The COVID effect: City of Du Quoin anticipates big revenue drop
The city of Du Quoin has started planning for a grim financial future in the wake of the COVID-19 pandemic, as it expects precipitous drops in sales tax revenue to begin as early as June.
Mayor Guy Alongi said the city needs to prepare for a potential loss of between $500,000 and $750,000 this year and as much as $1 million over two years.
Du Quoin's department heads are each in the process of developing three scenarios - what their departments would look like with 15%, 20% and 25% cuts. The departments are administration/finance; police; fire; streets; and sanitation, sewer and water.
"We're going to meet this thing head on," Alongi said Wednesday, "and not bury our heads in the sand."
He said the city is working to make sure it doesn't have to raise taxes during this period of slow sales taxes, as residents are suffering serious financial effects from the shutdown as well.
But Alongi didn't mince words.
The economic fallout from the coronavirus could be "devastating" to the city, he said, and the city needs to figure out how to address that.
He did not rule out cuts to the city's payroll. Du Quoin currently employs 35 full-time personnel and some part-timers.
"At this point I can say everything is on the table," he said. "We have to make sure we can continue services without interruption," and determine how many personnel are needed to make that happen.
Alongi said the city has already cut $84,000 out of the administration budget, by not recalling two grass cutters, laying off a part-time employee in the office and cutting ties with a lobbyist the city used to advocate for its interests.
"We will know in June how hard we have been devastated in our budget," Alongi said.
Even when the restrictions to business are lifted, he added, "the economy is not going to open up like water flowing through a hose.
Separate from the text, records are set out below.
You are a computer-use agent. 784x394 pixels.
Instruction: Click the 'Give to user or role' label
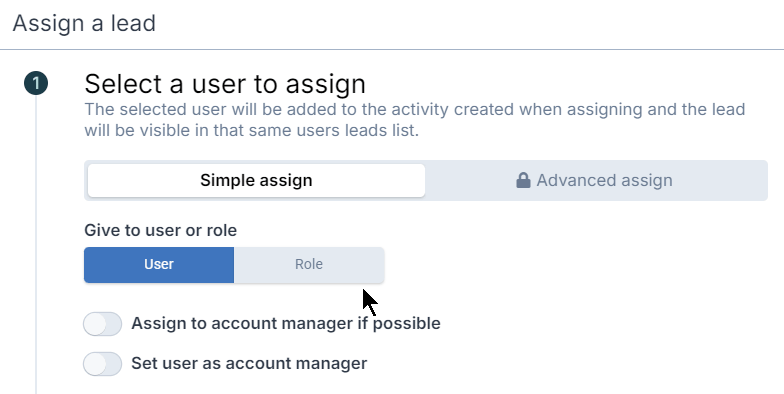(160, 230)
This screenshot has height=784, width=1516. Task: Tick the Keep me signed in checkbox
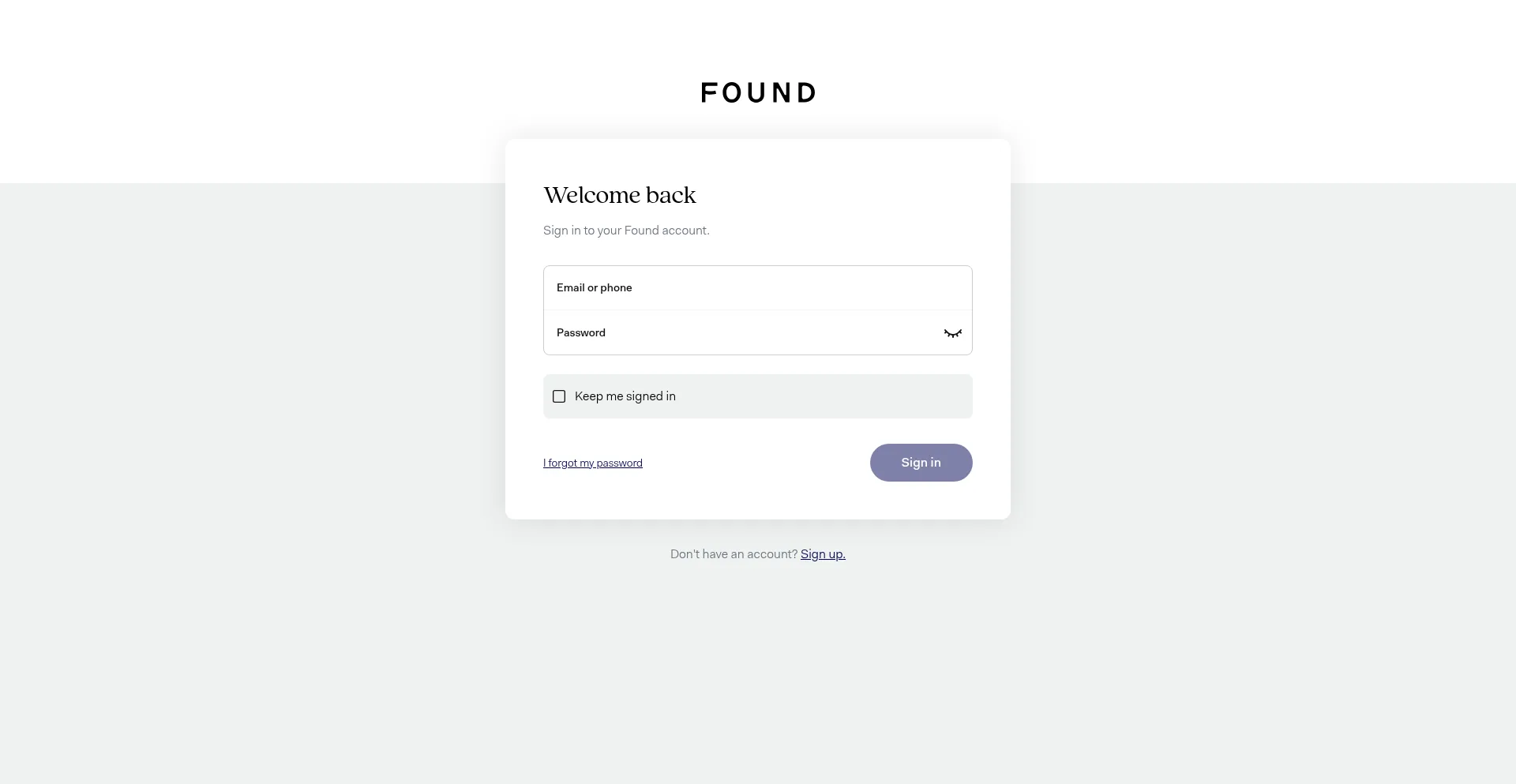pyautogui.click(x=559, y=396)
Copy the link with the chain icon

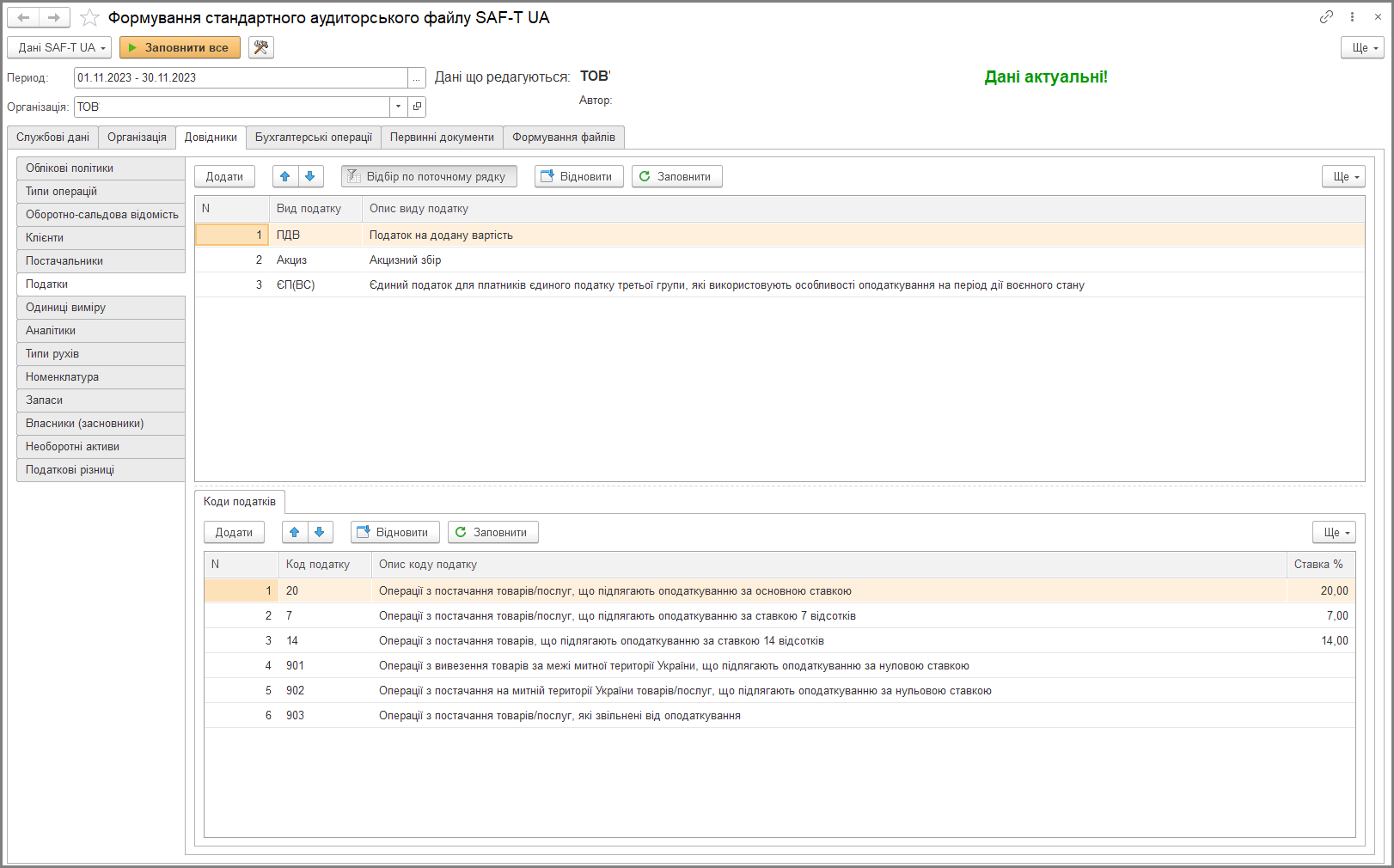pos(1326,17)
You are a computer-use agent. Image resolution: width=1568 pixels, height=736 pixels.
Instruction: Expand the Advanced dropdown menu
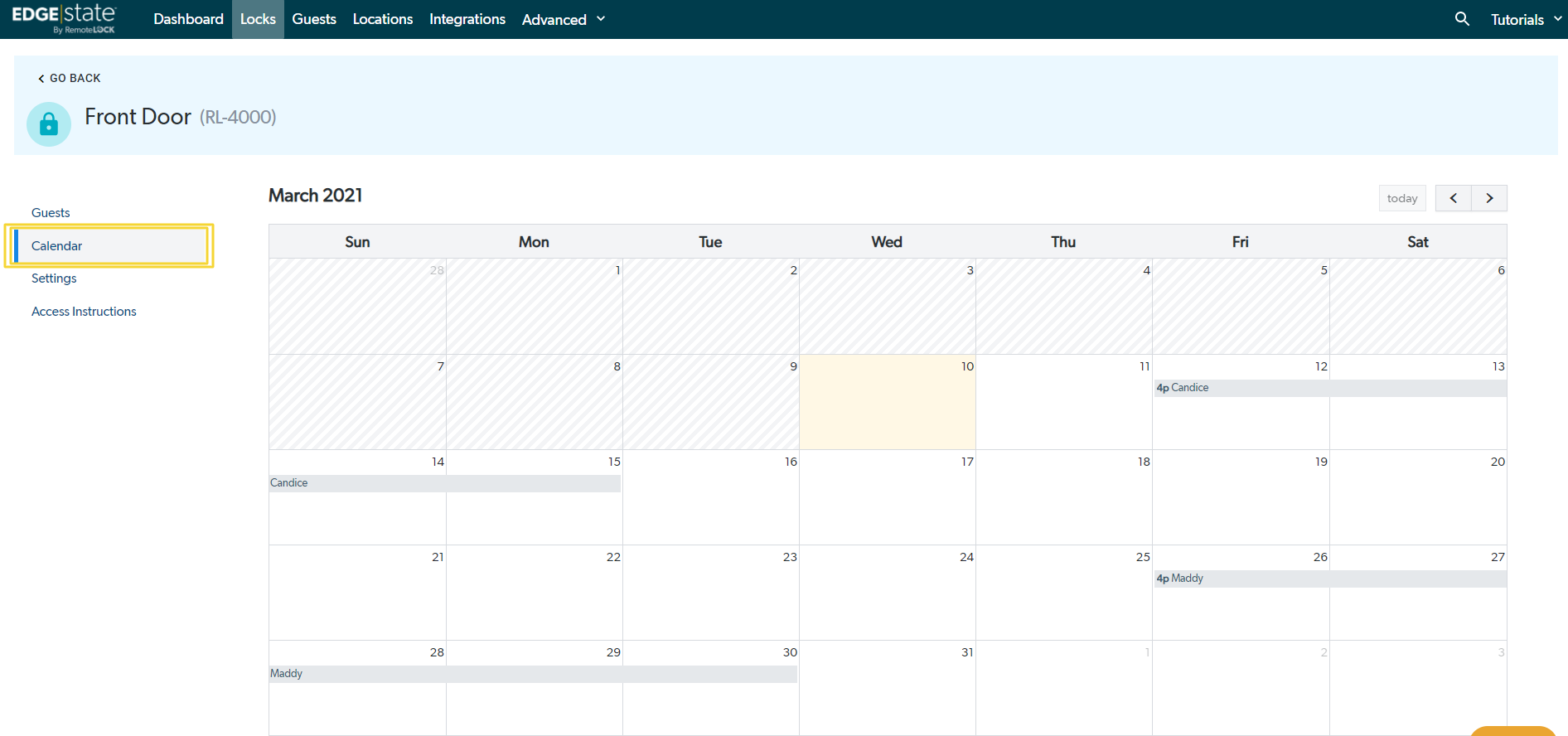[x=564, y=19]
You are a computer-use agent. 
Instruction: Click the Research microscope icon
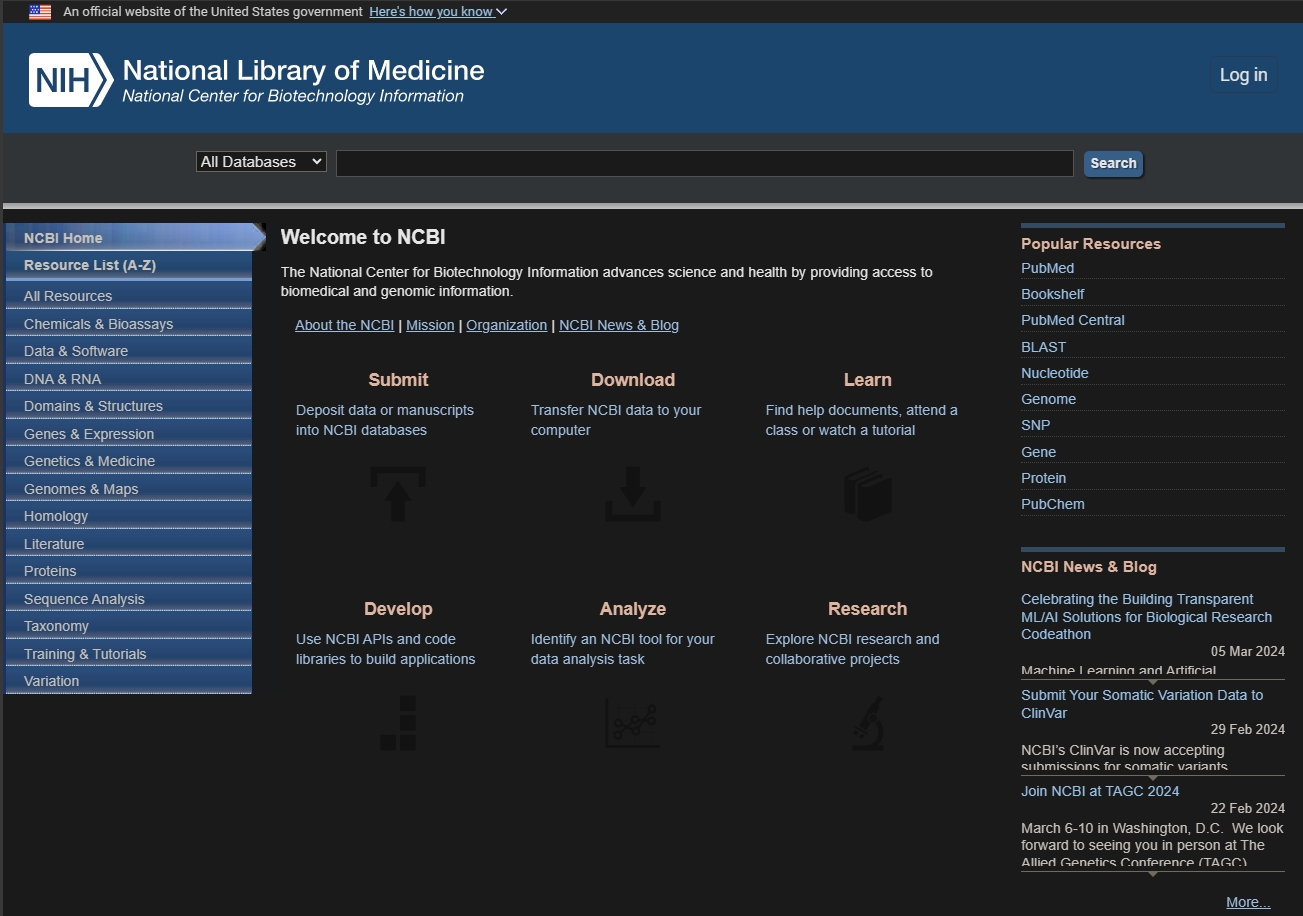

"You can't take the attitude this will go away," he said. "Sales tax will come back a little at a time. It may never entirely come back."
In hard times, he added, people do not spend money on non-essentials.
Alongi said the city's 2020 budget will probably have to be reduced by the same amount as the sales tax losses.
"We don't have that much in reserve," he said, adding the city has worked hard to build up those cash reserves.
"The reserves that we have attained over the last five years, I don't want to go out the window in less than a year because we couldn't cut where we needed to cut," Alongi said.
He added he's willing to spend some of the reserve as needed, as long as it isn't being used to prop up ongoing expenses.
Meanwhile, the Perry County Board recently discussed enacting a voluntary furlough program for county employees. Commissioners will continue the discussion at their May 7 meeting.